マイクロソフト「.NET 6」初めてのプレビュー版リリース。Xamarin統合、マルチプラットフォームUI、Blazorでデスクトップアプリ、Apple M1ネイティブなど
マイクロソフトはオープンソースで開発されているフレームワーク「.NET」の次バージョン「.NET 6」の最初のプレビュー版「.NET 6 Preview1」をリリースしたと発表しました。
Announcing .NET 6 Preview 1 https://t.co/z0mkcA6c0m
— .NET (@dotnet) February 17, 2021
「.NET」は、Windowsアプリケーションのためのフレームワークとして登場した「.NET Framework」と、その後に登場したMacやLinuxに対応するオープンソースの「.NET Core」を統合し、その後継となったフレームワークです。
.NETの最初のバージョンである「.NET 5」は2020年11月に正式版が登場しました。「.NET 6」は今年の11月に正式版がリリースされる予定となっています。と同時に「.NET 6」は.NET Framworkと.NET Coreを統合した.NETとしては初めて本番環境での利用に対応した長期サポート版(LTS)となります。
Xamarinもついに統合、iOS/Androidのモバイルアプリに対応
マイクロソフトはもともと「.NET 5」において、.NET Frameworkと.NET Coreだけでなく、モバイル向けのフレームワークであるXamarinも統合し、マイクロソフト唯一のフレームワークにするはずでした。
参考:[速報]オープンソースの「.NET 5」がすべての.NETを引き継ぐ。.NET Frameworkと.NET CoreとXamarinは「.NET 5」に。Microsoft Build 2019
しかし2020年から始まった世界的な新型コロナウイルスの感染拡大によってXamarinから.NET 5への移行に時間がかかる顧客への影響などを鑑み、Xamarinの.NETへの統合は.NET 6へ先送りされることになりました。
予定通り、.NET 6 Preview1ではXamarinの統合が行われています。
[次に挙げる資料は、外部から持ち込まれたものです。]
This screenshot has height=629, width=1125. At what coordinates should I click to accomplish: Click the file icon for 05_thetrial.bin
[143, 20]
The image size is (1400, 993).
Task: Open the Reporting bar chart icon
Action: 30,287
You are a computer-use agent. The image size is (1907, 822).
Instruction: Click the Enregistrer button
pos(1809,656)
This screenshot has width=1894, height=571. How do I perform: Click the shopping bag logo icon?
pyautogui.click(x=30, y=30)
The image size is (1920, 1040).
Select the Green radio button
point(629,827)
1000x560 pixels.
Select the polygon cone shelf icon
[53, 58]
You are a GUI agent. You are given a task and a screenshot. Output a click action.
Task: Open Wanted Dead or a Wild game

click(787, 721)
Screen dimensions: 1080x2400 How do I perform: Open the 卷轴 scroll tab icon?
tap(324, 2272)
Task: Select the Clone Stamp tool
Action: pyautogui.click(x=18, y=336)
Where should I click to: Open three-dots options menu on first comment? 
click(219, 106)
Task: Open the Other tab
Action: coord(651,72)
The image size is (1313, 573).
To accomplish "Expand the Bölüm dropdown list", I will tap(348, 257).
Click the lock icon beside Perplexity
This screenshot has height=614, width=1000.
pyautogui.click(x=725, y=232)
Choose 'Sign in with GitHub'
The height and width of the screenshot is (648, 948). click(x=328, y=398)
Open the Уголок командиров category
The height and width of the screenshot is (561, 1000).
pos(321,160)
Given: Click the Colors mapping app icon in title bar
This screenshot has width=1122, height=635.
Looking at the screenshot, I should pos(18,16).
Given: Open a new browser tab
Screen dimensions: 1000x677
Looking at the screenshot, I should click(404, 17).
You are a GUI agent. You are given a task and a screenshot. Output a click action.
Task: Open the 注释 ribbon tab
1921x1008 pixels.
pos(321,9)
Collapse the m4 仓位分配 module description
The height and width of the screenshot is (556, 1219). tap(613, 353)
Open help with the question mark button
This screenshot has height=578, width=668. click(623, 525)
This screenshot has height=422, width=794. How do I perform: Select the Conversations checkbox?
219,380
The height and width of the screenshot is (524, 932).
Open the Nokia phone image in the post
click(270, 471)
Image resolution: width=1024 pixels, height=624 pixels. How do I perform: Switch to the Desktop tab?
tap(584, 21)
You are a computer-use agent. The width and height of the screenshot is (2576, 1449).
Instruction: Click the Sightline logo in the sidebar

これにより.NET 6ではiOSとAndroidに対応したモバイルアプリケーションの開発にも対応することになります。
そしてこれで.NETは、Windows、Mac、Linux、iOS、Androidなどに対応し、またWindowsではx86とArmに、Macでもx86とApple M1チップに対応し、デスクトップアプリケーション、サーバーアプリケーション、モバイルアプリケーション、Webアプリケーションの開発にも対応するマルチプラットフォームあるいはユニバーサルなフレームワークとしての位置づけをさらに拡大することになります。
マルチプラットフォームのUIキットも登場
.NET 6には予定通り、単一のソースコードでWindows、Mac、iOSやAndroidなど複数のプラットフォームのユーザーインターフェイスを記述できるUIキット「.NET Multi-platform App UI」(.NET MAUI)も含まれる予定です。
これは.NET 6でXamarin.Formsの機能を組み込み、それを拡張することなどで実現されるもの。
.NET 6 Preview1では、まずAndroidとiOSの対応が行われ、今後リリース予定のプレビューでWindowsやMacなどへの対応も追加されていく予定です。
Balzor desktopも追加。Electronライクな実装
C#など.NETテクノロジーでWebアプリケーションを開発できるBlazorには、新機能としてデスクトップアプリの開発にも対応する「Blazor desktop」が加わります。
Blazorには、サーバサイドで実装する「Blazor Server」とクライアント側がWebAssemblyで実装された「Blazor WebAssembly」がこれまで登場しています。
Blazor desktopはいわゆるハイブリッドアプリ、つまりHTMLやJavaScriptなどのWeb技術を用いてアプリケーションを実装し、それをElectronのようなWebViewコンポーネントの上で実行することで、ネイティブアプリのような使い勝手を実現するのと似た仕組みで、基本的にはWebAssemblyを使わずにデスクトップアプリケーションを実現すると説明されています。
そのほか.NET 6ではシングルファイルアプリケーションの改善、.NET CLIの改善、コンテナ対応の改善、Windows ACL対応の改善などをはじめ、多くの機能追加や改善が予定されています。